= Tasks for this exercise =
**1.** Translate into Spanish this sentence from the post on holiday loneliness: "I have the best friends I could ask for."
**2.** Using the post on holiday loneliness, answer:
(a) What place does the writer name from the family holiday vacation?
(b) How many bonuses did the writer receive?
(c) What two reasons does the writer give for the friends not being available for a night out midweek?
**3.** Continue the post on holiday loneliness from its last sentence.

= Document section =
* Start *
Loneliness is a pit that drills itself silly in my chest. I am one of the many who are blues-stricken this holiday season. And what I hate most is that there is no reason why I should be lonely.
I just came from an awesome family holiday vacation where the world's 8th wonder stands undefeated by the times. Banaue.
I just received a good appraisal and two bonuses care of a hardworking chairman and a prolific 2010 the company had.
I have the the most inspiring bosses and the best officemates, the core team at least.
I have the best friends I could ask for. True, they may not be as accessible for a nightout in the middle of the week to drink and do stupid things with when I feel like it, but that's because they all live so far away and are frustratingly too busy (like me). But I share with them a connection, a deep once in a lifetime friendship, an intimacy I dare declare that I count myself lucky to have them.
* End *
Records from a pointing dataset:
* Start *
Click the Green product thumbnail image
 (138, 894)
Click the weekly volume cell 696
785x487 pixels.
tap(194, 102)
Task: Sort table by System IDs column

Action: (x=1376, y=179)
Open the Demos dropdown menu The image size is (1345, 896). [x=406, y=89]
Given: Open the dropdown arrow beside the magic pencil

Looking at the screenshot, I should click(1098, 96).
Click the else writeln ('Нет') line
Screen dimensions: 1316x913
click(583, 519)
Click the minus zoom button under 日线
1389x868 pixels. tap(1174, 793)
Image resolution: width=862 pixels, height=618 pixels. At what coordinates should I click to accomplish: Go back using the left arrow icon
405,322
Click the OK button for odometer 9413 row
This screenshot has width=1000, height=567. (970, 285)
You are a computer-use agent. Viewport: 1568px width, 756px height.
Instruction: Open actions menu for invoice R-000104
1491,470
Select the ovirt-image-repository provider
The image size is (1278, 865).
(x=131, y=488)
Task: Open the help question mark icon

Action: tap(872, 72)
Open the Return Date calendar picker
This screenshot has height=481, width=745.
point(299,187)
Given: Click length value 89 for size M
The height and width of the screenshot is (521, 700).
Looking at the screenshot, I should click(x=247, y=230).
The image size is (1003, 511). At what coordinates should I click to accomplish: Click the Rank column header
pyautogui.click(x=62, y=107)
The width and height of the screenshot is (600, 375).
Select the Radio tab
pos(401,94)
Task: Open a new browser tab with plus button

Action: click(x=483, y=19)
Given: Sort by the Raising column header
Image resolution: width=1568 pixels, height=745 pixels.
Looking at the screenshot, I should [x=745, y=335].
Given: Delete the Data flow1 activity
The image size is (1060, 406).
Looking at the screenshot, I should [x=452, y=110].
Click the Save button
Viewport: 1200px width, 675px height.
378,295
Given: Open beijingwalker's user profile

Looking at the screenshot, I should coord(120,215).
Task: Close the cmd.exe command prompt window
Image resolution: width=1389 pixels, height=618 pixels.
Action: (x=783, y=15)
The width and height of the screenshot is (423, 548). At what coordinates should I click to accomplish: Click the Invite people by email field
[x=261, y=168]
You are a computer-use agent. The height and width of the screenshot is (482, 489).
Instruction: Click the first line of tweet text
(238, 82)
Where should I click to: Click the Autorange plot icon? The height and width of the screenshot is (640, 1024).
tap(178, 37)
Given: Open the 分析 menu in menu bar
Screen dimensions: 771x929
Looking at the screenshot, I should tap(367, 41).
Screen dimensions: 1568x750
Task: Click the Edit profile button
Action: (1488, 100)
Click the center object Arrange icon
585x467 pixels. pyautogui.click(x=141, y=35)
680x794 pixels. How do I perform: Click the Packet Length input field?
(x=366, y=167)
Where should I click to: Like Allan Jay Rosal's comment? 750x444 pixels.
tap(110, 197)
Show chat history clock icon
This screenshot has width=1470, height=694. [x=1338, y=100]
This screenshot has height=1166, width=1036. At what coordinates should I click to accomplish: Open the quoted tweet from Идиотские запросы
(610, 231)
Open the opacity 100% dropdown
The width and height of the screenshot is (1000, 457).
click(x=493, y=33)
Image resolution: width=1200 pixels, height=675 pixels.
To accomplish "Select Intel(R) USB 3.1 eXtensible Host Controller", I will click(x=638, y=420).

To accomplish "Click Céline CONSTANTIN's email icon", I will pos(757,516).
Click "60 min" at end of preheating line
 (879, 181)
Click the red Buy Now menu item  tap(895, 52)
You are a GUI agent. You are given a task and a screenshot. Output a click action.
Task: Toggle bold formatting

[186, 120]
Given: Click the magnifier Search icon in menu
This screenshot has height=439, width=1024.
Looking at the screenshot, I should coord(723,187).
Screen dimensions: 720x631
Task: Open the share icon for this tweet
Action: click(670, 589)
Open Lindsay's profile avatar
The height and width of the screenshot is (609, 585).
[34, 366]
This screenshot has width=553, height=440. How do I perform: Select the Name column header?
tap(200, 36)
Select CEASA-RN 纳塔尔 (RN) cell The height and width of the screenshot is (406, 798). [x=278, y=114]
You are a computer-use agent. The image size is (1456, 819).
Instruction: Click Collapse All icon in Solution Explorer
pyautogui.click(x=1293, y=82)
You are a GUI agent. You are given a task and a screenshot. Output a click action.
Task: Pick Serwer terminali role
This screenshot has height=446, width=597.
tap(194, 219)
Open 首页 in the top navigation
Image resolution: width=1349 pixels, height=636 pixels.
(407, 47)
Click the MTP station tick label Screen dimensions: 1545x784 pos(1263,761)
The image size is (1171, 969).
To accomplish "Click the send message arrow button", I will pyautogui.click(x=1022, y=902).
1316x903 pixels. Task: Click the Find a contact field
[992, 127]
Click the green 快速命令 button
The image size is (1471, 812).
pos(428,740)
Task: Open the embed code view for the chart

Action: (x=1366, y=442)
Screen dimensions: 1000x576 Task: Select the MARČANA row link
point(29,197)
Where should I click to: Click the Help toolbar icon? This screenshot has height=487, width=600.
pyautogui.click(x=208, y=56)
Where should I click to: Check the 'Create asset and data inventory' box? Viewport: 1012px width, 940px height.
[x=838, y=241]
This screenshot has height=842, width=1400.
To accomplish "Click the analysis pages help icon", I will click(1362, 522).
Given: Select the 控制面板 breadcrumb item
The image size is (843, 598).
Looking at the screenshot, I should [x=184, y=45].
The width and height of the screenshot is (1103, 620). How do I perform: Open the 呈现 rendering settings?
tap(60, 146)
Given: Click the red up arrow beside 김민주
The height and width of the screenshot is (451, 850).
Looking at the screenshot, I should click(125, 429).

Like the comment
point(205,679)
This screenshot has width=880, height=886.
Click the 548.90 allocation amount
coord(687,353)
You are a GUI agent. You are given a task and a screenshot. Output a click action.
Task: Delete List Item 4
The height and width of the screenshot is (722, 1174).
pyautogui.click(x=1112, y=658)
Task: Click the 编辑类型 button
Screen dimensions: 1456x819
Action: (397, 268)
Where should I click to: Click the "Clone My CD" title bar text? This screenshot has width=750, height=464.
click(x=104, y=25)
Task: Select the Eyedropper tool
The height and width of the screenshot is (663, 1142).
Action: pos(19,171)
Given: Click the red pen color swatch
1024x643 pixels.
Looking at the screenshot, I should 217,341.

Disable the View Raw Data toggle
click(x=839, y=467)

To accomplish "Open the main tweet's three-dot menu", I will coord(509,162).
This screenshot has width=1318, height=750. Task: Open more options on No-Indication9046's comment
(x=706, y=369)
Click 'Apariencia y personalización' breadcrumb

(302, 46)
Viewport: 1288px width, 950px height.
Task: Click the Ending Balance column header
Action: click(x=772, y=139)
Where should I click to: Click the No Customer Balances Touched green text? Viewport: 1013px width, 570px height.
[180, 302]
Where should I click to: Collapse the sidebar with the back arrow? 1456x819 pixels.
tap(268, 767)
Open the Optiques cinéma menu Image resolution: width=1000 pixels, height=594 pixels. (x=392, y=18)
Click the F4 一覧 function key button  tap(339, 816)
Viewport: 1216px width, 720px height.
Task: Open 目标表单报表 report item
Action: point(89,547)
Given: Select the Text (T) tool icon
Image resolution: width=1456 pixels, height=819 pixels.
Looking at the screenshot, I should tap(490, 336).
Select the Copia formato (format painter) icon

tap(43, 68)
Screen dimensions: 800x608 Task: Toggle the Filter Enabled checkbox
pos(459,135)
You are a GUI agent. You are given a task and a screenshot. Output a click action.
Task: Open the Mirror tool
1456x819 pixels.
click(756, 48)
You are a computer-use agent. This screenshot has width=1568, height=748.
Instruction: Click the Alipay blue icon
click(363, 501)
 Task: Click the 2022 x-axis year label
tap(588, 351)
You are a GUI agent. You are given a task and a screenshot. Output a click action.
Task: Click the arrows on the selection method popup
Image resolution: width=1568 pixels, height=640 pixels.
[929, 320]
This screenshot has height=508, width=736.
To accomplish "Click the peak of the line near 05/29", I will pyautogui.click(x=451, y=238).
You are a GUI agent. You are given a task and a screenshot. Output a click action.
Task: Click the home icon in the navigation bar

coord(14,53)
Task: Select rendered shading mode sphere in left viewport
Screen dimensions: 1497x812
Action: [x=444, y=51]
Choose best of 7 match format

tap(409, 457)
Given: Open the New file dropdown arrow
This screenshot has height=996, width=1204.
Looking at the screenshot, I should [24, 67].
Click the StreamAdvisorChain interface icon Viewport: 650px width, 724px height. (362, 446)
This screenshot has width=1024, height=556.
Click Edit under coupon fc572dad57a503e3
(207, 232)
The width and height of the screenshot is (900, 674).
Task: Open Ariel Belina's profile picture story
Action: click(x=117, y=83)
* End *
= Answers below =
**1.** Tengo los mejores amigos que podría pedir.

**2.**
(a) Banaue
(b) Two
(c) They all live far away and are too busy.

**3.**
I also have the best support system I could ever wish for: a loving set of parents, the most caring and amusing sisters and brother, the world's greatest grandmother.
I could not ask for more. So much so I count myself blessed that when asked what I want for Christmas, I can't even name one! Honestly. I am that lucky.
Okay fine, a higher salary wouldn't hurt, and more trips abroad, and all that. But those are just peripherals, added bonuses. Essentially, I have what I need and what I want, I don't mind working for and waiting to get.
So why do I feel so lonely?
There is no reason to. Or, is there? What is this weight in my chest? Like a teenager who listens to Dashboard Confessional, I ask what is this hollow growing inside? Damn.
That aside, a festive New Year to ya'll! I hope you had a merry little Christmas.
Cheers!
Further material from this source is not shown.